§ Extract to read:
***

I have to manually run "udevadm trigger" to get soundcard revealed by pulseaudio ... every boot with udev-182-r3  :Evil or Very Mad: 

udev-postmount script doesn't call udevadm trigger on new udev versions...

I could change postmount scpript myself   :Confused: 

but i'd rather prefer to understand what's going on

----------

## MerlinYoda

I realize I'm a little late to the game on this one, but I just figured out that the root source of the error messages which the OP posted is actually due to a script placed into udev's rules.d directory by the media-sound/alsa-utils package (specific file being /lib/udev/rules.d/90-alsa-restore.rules). 

My particular solution was to have /usr in the root file system (a partition on a (Fake)RAID1 HDD array) so that the necessary files would be present prior to the "real" /usr partition (residing on an SSD) being mounted over the afformentioned /usr folder. This way I get both a speed boost and redundancy out of the deal (as long as I make a point to back up the data in the SSD partition to the underlying the root file system as needed). However, in cases where such data duplication is either not desired or not an option, the aformentioned script file may be set aside (either deleted or tucked out of the way somewhere else in the filesystem) and the errors should disappear on startup.

***

§ Raw data:

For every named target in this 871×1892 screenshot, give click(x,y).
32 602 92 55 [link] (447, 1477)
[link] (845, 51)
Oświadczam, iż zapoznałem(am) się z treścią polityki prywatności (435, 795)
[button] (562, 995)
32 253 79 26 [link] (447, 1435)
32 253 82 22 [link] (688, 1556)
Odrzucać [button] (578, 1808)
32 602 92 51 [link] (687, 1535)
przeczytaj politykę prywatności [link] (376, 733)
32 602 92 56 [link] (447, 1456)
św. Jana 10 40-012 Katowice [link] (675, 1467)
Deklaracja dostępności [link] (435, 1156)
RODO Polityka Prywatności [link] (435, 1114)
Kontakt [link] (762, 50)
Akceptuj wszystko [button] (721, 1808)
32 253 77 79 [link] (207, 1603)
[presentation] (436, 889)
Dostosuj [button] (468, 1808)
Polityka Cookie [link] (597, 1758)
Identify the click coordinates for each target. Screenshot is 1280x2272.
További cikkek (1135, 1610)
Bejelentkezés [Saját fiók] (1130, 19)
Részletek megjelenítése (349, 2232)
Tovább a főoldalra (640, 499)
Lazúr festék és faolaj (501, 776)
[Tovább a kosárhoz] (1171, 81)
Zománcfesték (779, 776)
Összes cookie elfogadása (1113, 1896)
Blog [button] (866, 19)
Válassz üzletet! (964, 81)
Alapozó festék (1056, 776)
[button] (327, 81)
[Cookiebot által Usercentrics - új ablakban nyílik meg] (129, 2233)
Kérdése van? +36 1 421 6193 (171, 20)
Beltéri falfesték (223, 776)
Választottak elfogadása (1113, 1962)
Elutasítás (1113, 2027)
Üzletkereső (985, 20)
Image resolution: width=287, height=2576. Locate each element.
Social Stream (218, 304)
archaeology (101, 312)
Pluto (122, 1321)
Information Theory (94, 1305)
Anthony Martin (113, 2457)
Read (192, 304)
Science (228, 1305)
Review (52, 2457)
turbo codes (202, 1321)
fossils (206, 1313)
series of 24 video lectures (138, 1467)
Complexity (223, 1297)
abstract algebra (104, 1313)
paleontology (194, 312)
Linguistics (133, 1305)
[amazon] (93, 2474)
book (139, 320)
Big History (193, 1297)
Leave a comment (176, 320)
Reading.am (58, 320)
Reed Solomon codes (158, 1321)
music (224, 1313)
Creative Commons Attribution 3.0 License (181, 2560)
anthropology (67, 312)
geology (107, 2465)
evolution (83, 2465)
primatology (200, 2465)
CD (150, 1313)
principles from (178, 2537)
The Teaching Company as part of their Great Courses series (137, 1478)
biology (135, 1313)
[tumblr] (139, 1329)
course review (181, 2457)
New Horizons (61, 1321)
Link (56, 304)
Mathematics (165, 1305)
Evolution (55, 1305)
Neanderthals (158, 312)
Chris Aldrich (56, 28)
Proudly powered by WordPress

***

§ Written tasks:
1/ In the forum thread about udev, which file does MerlinYoda identify as the root source of the error messages?
2/ In the forum thread about udev, restate the paragraph beginning "My particular solution was" more briefly, keeping its main facts.
3/ From the forum thread about udev, extract the passage from "I have to manually" to "new udev versions...".
The material shown with the forum thread was taken from a different source.

§ Task answers:
1/ The file /lib/udev/rules.d/90-alsa-restore.rules, which the media-sound/alsa-utils package places in udev's rules.d directory.

2/ The fix was to keep a copy of /usr on the root file system, a partition on a (Fake)RAID1 HDD array, so the needed files exist before the real /usr partition on an SSD is mounted over it. This gives both speed and redundancy, provided the SSD data is backed up to the root file system as needed. If that duplication is unwanted or impossible, deleting or moving the script file should make the startup errors disappear.

3/
I have to manually run "udevadm trigger" to get soundcard revealed by pulseaudio ... every boot with udev-182-r3  :Evil or Very Mad: 

udev-postmount script doesn't call udevadm trigger on new udev versions...